One of the areas of law which I practice is criminal defense, and invariably, someone will ask something to the effect of, “How can you defend guilty people,” or something along those lines.
In response, I tell people that, many years ago, I met one of the attorneys who represented Michael Irvin during his circus trial for possession, and he was asked by one of the people close by how he could “defend that criminal.” His response was polite, and made a great impression on me. He told the man that his job wasn’t to “spring” criminals, but that his “job was to make sure that the State does its job.”
While not essentially profound, it is very necessary, and I am a believer in William Blackstone’s Formulation. And parts of the Book of Genesis, for those looking for something more authoritative. Without defense lawyers to protect individuals’ rights and make the State jump through all the hoops, you end up with a government that can throw anyone in jail, anytime, for anything, or nothing. I strongly believe that each accused is entitled to a strong defense and that defense attorneys are some of the strongest and most vital defenders of the U.S. Constitution and the Bill of Rights.
Without tireless defense attorneys and effective legislation, tragedies like the Michael Morton story quickly become the rule instead of the exception. For those who have never heard of Michael Morton, he was a man wrongly convicted (through gross prosecutor and police misconduct and indifference) of the murder of his wife, and spent nearly 25 years in prison for a crime he did not commit. He was exonerated in 2011. His life was literally destroyed by the unconscionable actions of a district attorney (who since became a judge, and has now been disbarred and found guilty of contempt of court) and the prosecutors in his office: his son was taken from him and told his father was a monster, and he spent nearly half his life up to the time of his release in prison.
I urge everyone to read Morton’s story, especially the Texas Monthly award-winning two-part article which will give a good idea of why most criminal attorneys work in defense of the accused. Morton has worked since his release to have laws changed in Texas to require a more open system of information sharing (known as “discovery”) in Texas criminal cases between prosecutors and defense counsel. He has been incredibly forgiving, much more so than I think I would have been in his situation.
Now, since we have passed the first day of 2014, Texas Senate Bill 1611, known as “The Michael Morton Act,” is officially the law. This legislation, which became law on January 1, 2014, requires that prosecutors turn over, after request, all information in their file on a defendant (not just the things that are exculpatory – tend to show innocence) without a court order. Previously, a district attorney or prosecutor was not required to turn over anything without an order from the court.

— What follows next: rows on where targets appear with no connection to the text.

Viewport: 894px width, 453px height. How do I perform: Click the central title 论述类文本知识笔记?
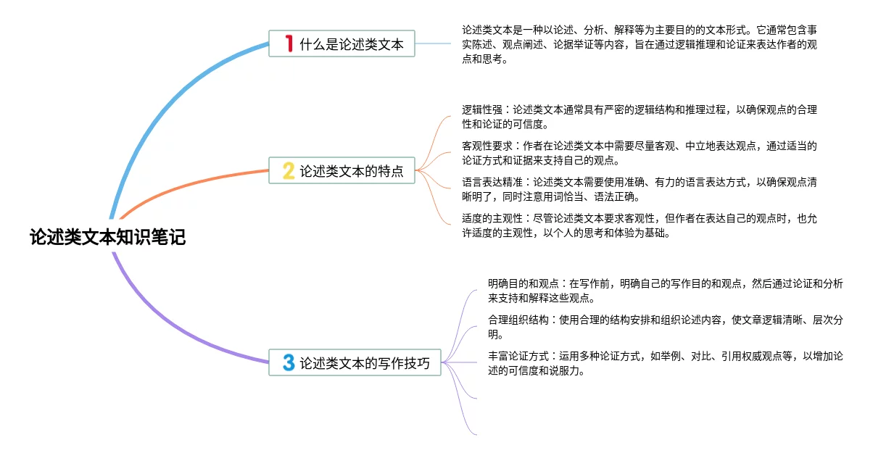[x=107, y=237]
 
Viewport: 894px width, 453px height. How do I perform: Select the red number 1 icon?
[x=289, y=43]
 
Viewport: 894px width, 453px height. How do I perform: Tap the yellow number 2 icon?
[x=289, y=171]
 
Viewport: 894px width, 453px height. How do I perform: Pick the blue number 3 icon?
[x=289, y=362]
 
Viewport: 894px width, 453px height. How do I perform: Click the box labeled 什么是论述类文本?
[x=342, y=43]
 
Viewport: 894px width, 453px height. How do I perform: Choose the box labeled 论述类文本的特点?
[x=342, y=170]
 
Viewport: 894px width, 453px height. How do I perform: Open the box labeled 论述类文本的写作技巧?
[x=355, y=362]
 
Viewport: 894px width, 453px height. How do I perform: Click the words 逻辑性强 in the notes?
[x=481, y=109]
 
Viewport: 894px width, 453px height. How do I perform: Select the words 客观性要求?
[x=487, y=146]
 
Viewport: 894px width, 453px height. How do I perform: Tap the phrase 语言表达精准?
[x=492, y=183]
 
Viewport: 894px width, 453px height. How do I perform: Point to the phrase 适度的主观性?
[x=492, y=219]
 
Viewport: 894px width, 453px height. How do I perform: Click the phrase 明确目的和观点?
[x=523, y=284]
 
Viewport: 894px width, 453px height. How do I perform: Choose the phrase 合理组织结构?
[x=518, y=320]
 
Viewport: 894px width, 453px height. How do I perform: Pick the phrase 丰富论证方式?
[x=518, y=357]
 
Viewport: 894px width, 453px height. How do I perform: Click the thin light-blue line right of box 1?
[x=433, y=43]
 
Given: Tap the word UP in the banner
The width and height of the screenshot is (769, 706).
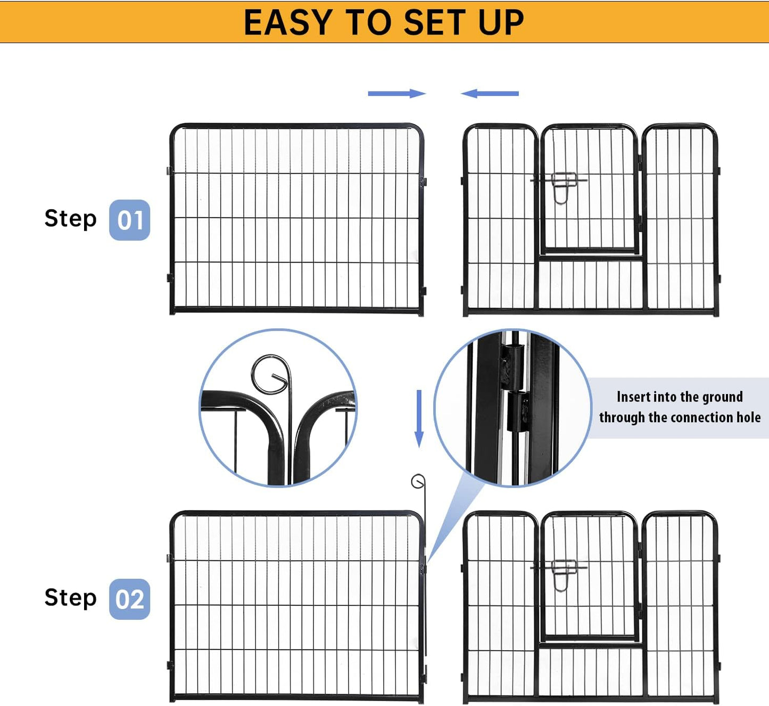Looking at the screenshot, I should (500, 22).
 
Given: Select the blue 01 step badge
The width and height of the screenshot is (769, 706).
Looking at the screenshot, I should (129, 220).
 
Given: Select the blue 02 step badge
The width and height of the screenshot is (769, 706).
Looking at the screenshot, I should (129, 599).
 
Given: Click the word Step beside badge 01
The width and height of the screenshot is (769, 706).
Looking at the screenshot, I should (70, 218).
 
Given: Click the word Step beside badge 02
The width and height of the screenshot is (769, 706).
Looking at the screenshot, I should (70, 597).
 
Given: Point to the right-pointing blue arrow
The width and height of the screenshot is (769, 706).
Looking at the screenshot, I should (396, 94).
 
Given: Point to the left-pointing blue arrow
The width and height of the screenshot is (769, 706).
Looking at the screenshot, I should (490, 94).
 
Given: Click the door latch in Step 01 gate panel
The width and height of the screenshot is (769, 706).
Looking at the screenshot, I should (563, 186).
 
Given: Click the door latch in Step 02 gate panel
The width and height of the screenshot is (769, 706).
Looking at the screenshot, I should (563, 573).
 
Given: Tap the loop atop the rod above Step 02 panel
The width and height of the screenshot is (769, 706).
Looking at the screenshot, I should (418, 482).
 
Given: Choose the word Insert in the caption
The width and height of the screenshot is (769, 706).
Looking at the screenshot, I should (633, 397).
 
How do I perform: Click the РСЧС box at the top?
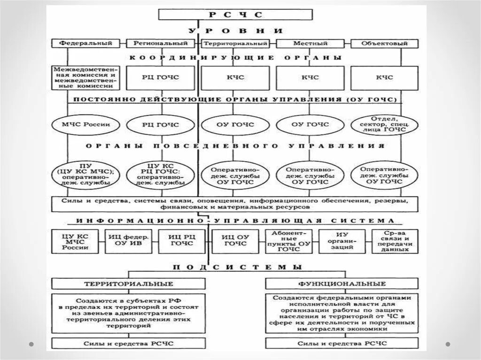coord(235,15)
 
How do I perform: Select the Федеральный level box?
coord(85,44)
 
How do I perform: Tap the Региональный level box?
coord(160,44)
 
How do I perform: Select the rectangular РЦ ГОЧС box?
coord(160,77)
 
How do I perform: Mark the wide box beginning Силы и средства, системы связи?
coord(234,204)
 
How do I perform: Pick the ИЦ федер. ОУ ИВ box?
coord(125,241)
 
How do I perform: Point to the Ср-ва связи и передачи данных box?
coord(395,241)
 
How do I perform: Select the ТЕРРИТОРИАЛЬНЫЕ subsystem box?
coord(128,284)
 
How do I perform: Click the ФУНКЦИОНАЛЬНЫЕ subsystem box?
coord(341,284)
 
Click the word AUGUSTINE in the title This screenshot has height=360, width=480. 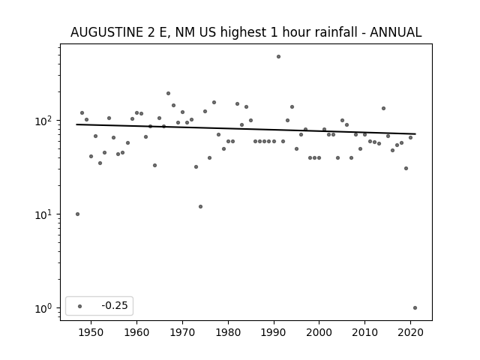[106, 32]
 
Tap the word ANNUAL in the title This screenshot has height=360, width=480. [395, 32]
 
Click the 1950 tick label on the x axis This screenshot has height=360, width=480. [91, 332]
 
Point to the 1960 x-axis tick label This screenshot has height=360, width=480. [136, 332]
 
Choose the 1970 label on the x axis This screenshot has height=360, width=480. [182, 332]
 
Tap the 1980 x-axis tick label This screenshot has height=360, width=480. [228, 332]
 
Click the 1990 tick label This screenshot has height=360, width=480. [274, 332]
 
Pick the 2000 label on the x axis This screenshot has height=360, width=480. [320, 332]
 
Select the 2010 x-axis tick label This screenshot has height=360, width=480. [365, 332]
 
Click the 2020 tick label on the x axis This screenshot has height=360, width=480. [410, 332]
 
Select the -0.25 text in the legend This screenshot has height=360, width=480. [115, 305]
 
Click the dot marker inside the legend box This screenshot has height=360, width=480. [80, 306]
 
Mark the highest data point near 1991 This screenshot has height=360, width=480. [278, 57]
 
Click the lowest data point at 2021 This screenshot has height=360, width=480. [415, 308]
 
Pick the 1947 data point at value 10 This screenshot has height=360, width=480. [77, 214]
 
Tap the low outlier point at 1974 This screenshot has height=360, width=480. [200, 207]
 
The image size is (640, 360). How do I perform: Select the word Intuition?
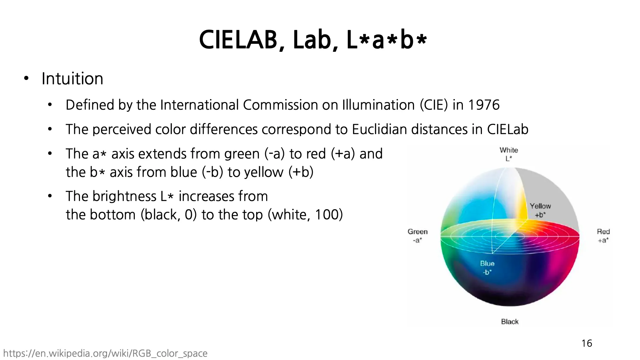coord(72,79)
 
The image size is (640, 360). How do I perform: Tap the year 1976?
coord(484,105)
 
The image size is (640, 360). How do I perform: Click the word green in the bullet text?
coord(242,154)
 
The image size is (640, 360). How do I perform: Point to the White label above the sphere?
coord(509,150)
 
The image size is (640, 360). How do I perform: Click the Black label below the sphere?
coord(510,322)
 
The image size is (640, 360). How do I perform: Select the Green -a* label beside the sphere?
coord(417,236)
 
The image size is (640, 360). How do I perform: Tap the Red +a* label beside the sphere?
coord(603,236)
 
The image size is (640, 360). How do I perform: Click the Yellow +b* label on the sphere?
coord(540,210)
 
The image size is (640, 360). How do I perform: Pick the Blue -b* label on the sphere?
coord(487,268)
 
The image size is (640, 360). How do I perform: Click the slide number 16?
coord(586,343)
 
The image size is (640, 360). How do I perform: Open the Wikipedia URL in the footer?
coord(105,354)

In addition, Texas previously passed Texas Senate Bill 825, which was signed into law and has now gone into effect. This law expands the grievance process for prosecutors who violate state law and harm defendants. SB 825 extends the statute of limitations for offenses involving evidence suppression by district attorneys. Under the old law, the four-year statute of limitations began when such offenses occurred (and often passed by while the defendant was in prison). SB 825 starts the clock on the statute of limitations at the time a wrongfully convicted defendant is released from prison. So, in Michael Morton’s case, he had a chance to file a grievance with the State Bar of Texas against Ken Anderson. Though, in Morton’s case, the actions were so egregious that the State Bar itself moved against Anderson.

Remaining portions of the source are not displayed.